I've never been good at waiting.
When I was young, I mastered the art of the silent, poor-me pout, though it seldom got me anything. The evidence of past selfishness, I think, still sits on my face in the pudginess of my bottom lip. I wasn't gracious about waiting for polished rocks from the Nature Company, the shirt from the Gap, or the Caboodle Kit. I preferred quiet tantrums to patience.
Patience is still a virtue that eludes my mastery most of the time. This is why I don't do needlepoint. And I don't quilt. I'm too impatient to wait. Months and months for a finished project--it's too long. It's paper crafts and glue guns for me; I'm addicted to instant gratification.

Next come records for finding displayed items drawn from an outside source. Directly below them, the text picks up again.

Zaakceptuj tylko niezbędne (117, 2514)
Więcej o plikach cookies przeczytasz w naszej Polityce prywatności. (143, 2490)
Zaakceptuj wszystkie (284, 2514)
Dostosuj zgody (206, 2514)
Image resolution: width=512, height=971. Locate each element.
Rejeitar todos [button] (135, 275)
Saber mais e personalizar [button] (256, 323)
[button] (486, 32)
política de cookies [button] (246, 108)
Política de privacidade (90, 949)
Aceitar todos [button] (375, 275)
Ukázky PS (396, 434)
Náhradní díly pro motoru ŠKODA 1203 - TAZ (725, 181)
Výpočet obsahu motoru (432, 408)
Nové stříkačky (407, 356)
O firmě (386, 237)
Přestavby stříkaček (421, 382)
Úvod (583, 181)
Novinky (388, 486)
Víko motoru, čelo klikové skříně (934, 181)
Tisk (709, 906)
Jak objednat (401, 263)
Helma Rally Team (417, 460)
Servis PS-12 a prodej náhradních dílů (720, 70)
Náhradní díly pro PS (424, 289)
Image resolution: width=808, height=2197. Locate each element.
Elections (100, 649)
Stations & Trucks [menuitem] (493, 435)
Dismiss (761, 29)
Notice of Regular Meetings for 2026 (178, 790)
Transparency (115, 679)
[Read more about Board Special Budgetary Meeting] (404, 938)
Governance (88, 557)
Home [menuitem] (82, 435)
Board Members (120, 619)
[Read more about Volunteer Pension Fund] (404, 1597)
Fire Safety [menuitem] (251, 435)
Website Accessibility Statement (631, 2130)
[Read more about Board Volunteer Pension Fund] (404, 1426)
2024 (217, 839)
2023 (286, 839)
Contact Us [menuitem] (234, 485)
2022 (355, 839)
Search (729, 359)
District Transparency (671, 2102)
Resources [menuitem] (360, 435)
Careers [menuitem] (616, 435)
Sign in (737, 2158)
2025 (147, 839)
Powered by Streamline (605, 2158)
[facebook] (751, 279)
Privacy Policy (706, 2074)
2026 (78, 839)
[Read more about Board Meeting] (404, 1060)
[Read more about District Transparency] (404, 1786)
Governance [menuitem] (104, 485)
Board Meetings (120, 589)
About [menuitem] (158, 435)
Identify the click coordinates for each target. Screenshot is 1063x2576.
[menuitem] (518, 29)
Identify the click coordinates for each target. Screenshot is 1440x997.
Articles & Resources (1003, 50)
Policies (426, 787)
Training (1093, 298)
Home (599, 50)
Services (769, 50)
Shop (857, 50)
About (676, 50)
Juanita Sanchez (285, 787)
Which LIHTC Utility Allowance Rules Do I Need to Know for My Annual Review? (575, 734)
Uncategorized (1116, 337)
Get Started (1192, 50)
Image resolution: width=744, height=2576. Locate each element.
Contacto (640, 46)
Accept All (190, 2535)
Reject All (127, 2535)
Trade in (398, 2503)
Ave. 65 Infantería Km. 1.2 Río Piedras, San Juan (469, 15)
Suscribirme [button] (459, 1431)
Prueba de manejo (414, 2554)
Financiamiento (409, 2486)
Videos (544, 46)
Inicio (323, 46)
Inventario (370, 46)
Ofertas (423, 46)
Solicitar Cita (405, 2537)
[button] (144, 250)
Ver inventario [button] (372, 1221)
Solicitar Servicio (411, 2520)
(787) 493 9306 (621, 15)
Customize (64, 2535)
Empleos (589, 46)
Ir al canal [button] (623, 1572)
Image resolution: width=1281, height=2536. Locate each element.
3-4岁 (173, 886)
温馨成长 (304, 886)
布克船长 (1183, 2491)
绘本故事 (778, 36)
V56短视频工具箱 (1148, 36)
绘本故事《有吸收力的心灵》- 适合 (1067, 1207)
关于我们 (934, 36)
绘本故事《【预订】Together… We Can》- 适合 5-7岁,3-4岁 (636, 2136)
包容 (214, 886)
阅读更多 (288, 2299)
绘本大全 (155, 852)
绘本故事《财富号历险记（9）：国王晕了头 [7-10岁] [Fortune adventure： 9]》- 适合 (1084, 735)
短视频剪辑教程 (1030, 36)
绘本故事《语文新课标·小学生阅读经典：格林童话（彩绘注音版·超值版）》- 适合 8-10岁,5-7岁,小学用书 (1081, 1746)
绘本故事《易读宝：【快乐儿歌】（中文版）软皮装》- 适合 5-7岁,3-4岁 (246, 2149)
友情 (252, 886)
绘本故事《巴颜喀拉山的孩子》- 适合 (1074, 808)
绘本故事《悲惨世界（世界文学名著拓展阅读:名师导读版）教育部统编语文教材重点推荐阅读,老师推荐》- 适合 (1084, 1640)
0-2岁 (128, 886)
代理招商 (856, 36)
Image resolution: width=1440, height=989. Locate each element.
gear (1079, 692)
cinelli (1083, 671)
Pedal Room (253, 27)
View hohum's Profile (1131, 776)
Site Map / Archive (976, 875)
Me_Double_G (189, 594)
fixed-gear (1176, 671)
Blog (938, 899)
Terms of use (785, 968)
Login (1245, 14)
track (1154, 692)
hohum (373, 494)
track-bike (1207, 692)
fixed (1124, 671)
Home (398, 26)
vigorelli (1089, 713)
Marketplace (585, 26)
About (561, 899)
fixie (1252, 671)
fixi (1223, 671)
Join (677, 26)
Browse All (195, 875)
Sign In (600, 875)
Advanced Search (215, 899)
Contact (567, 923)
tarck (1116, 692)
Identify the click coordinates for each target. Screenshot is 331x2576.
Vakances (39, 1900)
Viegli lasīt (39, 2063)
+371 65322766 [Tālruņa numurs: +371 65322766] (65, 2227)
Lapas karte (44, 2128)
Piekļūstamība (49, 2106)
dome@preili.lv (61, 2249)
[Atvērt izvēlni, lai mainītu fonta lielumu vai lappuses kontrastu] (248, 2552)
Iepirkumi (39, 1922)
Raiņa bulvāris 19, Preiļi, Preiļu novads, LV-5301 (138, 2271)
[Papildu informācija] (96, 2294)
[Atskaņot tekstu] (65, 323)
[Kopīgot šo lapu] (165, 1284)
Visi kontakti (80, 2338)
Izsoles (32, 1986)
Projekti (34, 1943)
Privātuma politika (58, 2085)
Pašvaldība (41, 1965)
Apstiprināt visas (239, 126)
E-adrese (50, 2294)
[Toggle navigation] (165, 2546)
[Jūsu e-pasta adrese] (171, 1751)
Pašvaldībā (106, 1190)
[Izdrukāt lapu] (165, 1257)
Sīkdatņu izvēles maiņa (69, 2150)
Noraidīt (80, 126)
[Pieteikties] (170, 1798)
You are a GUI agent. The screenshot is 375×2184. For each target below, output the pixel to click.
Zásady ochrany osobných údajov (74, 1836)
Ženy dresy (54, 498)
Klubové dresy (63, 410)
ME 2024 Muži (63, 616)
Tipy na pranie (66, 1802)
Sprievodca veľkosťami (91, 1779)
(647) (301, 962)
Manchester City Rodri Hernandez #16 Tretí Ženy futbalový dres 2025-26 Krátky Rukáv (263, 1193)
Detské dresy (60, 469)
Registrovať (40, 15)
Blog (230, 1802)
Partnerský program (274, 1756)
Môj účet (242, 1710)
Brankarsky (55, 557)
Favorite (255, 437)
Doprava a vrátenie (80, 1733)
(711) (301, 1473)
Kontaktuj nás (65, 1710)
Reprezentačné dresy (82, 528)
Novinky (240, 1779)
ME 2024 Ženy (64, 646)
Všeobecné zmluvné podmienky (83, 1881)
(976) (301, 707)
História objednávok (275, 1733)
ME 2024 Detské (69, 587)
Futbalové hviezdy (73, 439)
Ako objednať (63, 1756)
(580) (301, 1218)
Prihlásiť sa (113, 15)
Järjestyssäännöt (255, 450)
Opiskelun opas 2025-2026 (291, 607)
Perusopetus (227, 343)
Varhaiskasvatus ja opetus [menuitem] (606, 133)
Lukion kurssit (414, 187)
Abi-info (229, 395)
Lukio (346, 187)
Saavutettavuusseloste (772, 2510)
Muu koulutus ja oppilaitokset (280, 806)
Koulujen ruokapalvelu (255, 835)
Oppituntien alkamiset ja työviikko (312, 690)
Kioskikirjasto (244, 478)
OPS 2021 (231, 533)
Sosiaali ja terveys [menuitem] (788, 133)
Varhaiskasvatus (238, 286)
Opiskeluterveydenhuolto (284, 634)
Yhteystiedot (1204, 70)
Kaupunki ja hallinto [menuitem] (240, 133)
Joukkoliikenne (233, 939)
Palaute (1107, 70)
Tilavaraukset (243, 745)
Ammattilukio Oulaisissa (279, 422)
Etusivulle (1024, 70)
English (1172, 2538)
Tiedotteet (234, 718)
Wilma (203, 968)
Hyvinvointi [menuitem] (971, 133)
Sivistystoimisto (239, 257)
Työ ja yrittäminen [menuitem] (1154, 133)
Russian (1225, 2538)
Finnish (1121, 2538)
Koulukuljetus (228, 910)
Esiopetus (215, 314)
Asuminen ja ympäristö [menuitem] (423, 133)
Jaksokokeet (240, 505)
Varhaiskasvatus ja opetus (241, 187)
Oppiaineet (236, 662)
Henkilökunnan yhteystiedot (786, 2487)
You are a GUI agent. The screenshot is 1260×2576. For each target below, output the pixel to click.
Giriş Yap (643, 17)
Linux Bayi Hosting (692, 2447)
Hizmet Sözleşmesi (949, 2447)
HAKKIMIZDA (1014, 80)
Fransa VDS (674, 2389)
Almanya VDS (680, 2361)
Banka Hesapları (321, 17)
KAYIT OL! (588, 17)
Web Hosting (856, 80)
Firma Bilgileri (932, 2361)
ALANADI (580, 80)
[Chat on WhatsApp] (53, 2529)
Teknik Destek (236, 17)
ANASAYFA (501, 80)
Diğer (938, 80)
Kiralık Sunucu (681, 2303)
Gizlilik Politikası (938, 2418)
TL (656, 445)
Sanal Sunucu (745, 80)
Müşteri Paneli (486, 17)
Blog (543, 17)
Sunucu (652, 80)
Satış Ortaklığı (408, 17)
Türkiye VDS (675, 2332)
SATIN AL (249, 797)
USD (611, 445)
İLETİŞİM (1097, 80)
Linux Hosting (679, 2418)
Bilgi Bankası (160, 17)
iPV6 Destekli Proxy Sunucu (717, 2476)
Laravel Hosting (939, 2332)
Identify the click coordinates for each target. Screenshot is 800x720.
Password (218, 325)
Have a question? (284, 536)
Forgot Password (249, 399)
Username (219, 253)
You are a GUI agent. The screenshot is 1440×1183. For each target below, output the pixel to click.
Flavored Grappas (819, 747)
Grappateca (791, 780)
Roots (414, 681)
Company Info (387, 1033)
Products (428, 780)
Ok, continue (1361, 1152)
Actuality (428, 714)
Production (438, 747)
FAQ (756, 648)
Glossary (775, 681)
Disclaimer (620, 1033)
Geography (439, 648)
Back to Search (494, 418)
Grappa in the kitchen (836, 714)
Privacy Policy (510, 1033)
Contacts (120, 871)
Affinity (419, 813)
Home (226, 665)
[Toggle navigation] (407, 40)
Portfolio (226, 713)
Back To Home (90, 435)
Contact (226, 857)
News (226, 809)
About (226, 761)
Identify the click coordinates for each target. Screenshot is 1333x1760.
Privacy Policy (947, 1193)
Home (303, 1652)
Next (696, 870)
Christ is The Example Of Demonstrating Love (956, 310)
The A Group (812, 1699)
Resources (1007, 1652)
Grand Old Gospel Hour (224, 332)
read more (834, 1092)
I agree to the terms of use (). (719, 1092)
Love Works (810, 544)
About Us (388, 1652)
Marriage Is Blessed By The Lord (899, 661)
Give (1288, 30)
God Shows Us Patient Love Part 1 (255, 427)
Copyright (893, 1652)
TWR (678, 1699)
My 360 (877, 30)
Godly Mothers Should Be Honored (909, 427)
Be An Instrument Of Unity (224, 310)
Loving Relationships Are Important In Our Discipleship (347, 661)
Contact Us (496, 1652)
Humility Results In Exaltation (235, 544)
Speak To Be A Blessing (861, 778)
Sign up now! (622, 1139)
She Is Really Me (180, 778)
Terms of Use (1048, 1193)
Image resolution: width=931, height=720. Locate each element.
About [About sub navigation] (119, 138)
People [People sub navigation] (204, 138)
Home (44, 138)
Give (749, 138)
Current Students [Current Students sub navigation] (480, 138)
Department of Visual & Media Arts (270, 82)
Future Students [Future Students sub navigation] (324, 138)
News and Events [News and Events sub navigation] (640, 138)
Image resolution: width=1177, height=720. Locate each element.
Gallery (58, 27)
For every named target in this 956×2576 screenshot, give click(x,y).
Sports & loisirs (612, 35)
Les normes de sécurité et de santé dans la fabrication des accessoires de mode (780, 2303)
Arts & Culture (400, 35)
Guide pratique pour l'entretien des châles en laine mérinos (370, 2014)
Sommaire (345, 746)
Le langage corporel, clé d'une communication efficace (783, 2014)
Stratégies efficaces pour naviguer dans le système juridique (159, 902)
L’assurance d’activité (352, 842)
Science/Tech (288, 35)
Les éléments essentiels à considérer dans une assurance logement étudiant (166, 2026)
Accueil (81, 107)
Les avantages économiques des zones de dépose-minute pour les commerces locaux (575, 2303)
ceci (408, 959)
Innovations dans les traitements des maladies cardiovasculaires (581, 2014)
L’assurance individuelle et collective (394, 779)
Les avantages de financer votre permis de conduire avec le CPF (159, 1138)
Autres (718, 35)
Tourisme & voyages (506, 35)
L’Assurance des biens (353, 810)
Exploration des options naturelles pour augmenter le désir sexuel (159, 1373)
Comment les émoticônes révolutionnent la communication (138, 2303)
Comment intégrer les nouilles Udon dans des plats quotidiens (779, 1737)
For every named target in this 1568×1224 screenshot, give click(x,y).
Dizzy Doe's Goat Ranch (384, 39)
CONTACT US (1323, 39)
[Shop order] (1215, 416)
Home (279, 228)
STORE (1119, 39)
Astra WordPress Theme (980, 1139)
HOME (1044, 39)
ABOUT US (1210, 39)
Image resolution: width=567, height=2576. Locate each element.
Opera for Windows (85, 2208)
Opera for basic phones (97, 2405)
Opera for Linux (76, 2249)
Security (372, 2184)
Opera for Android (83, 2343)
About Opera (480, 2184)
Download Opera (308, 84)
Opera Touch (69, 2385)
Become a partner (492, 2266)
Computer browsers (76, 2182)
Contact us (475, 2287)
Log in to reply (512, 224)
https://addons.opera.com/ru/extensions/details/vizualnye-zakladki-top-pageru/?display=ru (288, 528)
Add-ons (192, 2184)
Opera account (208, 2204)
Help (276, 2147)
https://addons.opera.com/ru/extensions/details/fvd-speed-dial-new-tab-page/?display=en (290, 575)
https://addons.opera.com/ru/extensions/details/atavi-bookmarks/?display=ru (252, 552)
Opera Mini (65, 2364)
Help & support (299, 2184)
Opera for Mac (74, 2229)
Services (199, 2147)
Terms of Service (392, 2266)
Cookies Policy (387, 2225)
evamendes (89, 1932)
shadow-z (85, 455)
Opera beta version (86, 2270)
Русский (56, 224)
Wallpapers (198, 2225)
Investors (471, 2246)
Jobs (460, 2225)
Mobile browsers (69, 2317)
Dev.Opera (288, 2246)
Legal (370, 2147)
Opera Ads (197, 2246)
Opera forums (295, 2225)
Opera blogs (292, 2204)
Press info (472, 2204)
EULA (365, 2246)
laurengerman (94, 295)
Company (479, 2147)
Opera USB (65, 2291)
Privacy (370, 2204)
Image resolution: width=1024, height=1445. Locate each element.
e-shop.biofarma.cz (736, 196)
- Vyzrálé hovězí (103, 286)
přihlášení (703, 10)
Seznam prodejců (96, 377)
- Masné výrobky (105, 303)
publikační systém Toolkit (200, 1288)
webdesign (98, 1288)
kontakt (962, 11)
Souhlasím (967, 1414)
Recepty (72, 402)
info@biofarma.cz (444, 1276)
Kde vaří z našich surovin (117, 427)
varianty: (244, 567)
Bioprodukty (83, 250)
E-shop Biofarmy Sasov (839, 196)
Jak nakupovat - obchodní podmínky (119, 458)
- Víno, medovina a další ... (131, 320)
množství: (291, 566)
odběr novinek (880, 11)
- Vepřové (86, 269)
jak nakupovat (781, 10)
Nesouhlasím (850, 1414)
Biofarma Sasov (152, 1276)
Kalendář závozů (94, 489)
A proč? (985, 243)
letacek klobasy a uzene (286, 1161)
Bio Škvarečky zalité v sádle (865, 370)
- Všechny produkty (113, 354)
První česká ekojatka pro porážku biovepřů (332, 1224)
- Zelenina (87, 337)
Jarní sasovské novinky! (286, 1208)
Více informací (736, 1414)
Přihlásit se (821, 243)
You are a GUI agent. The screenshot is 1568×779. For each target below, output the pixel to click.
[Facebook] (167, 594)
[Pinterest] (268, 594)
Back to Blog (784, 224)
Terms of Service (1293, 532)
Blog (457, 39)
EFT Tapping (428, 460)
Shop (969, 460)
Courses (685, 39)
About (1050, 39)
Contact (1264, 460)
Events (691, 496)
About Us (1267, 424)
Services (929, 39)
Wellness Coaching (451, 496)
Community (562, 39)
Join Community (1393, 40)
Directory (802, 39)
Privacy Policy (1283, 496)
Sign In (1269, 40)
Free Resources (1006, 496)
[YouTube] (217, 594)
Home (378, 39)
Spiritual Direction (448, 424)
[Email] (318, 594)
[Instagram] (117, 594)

When Nate left to be a missionary in Chile, I thought I would wait, though we parted without promises. My soul felt like a carving pumpkin in his absence, stripped of seeds and pulp and flesh -- incomparably hollow.
Of course, I will wait, I assured my eighteen year old self. Nothing could possibly be big or warm enough to fill this gaping void.
But, as my dad likes to tease, I "traded warm memories for a warm body" not even half way through the two year separation.
Nate found me engaged to another suitor upon his return, but he waited while I figured out that my own fickle heart was in fact meant to beat with his.
I told you. I am a lousy waiter.
It's been seven months now, that we've waited for something we want really bad. Seven fruitless months. I know that seems a miserably tiny stitch in time to some who have waited very much longer. And logically, I know, it is.
But for one who's never been good at waiting, it seems a sufficient exercise in patience. Enough long and enough sad. I've had plenty. Thank you.
Or maybe not. In last night's lengthy bout with sleeplessness, this thought occurred:
The only change
that's mine to assume,
is in my attitude
whilst I sit
In the waiting room.
No, my inspiration doesn't come rhymed. That last bit was just an amateur's attempt at verse.